Another major demand is to end the internationally illegal administrative detention.

Prisoners are held for a renewable six-month periods without any charge or trial.

Human rights organisations have repeatedly slammed Israel for continuing these unlawful detentions, but to no avail.

The current hunger strike has been initiated by the leading Fateh prisoner Marwan Barghouthi who was recently reelected to the ruling Fateh movement’s highest body, the central committee, having received the highest votes from the movement’s members.

A strong op-ed appearing in the New York Times on April 17, the day of the hunger strike, rattled the Israelis and their supporters who launched an attack on the American newspaper whose editor succumbed to and added an editor’s note stating the crimes that Barghouthi was convicted for and noting that the Palestinian leader declined to offer a defence at his trial and refused to recognise the Israeli court’s jurisdiction and legitimacy.

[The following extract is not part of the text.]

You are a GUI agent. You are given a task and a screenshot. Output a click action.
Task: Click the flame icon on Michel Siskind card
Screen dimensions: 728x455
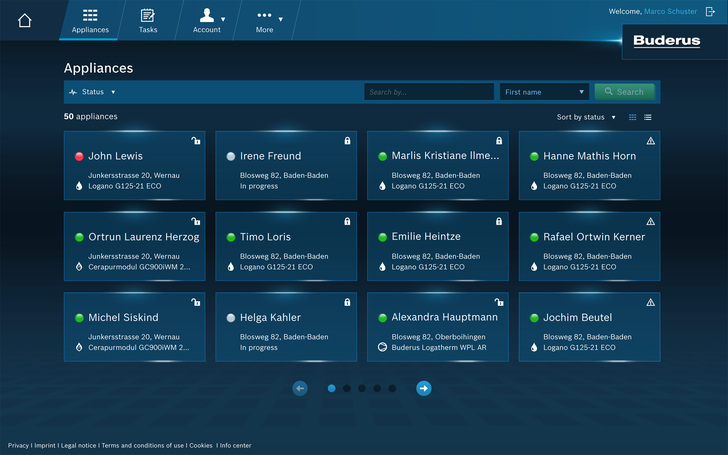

The editor’s note forced on the times, in some ways helps Barghouthi.

Israel threw Barghouthi in solitary confinement for writing the op-ed article, an act that actually proves the point of the Palestinian leader and his fellow prisoners about the arbitrary and cruel nature of Israel’s dealing with Palestinian prisoners.

Palestinian lawyers announced that they will boycott the Israeli military courts in response to Israel’s prison authority denying them their right to see their clients in jail.

The prisoners’ hunger strike that began on Palestinian Prisoner Day, April 17, will likely be still on when Mahmoud Abbas visits Washington, in early May, thus further raising its visibility.

In a show of solidarity, Palestinian Prime Minister Rami Hamdallah, who chaired a Cabinet meeting in the northern West Bank city of Jenin, also visited the solidarity tent to express his support for the demands of the striking prisoners.

Tens of such solidarity tents have been erected all over Palestine.

Prisoners’ protests often have a life of their own, and over the years, Palestinian prisoners’ hunger strikes have become a unifying event of Palestinians and tend to galvanise the entire society, as well as supporters around the world.

The hallmark of any democracy in the world is adherence to the rule of law and respect for international treaties and covenants.

The Israelis refuse to recognise the areas it conquered in 1967 as occupied territories and therefore refuse to honour international humanitarian law in regard to the rights of people under military occupation.

Palestinian prisoners and their families have the basic humanitarian right to see each other twice a month without the restrictions and bans imposed by the fact that Israel illegally transfers Palestinian prisons to Israel.

The prisoners’ demands have received the blessing of international human rights organisations because they are just and fair.

It is time for Israel to honour its international obligation and for the international community to hold Israel accountable for its violations.

 

The hunger strike is not simply about the rights of prisoners, it is about the rights of all Palestinians to live without occupation and its unlawful and cruel restrictions.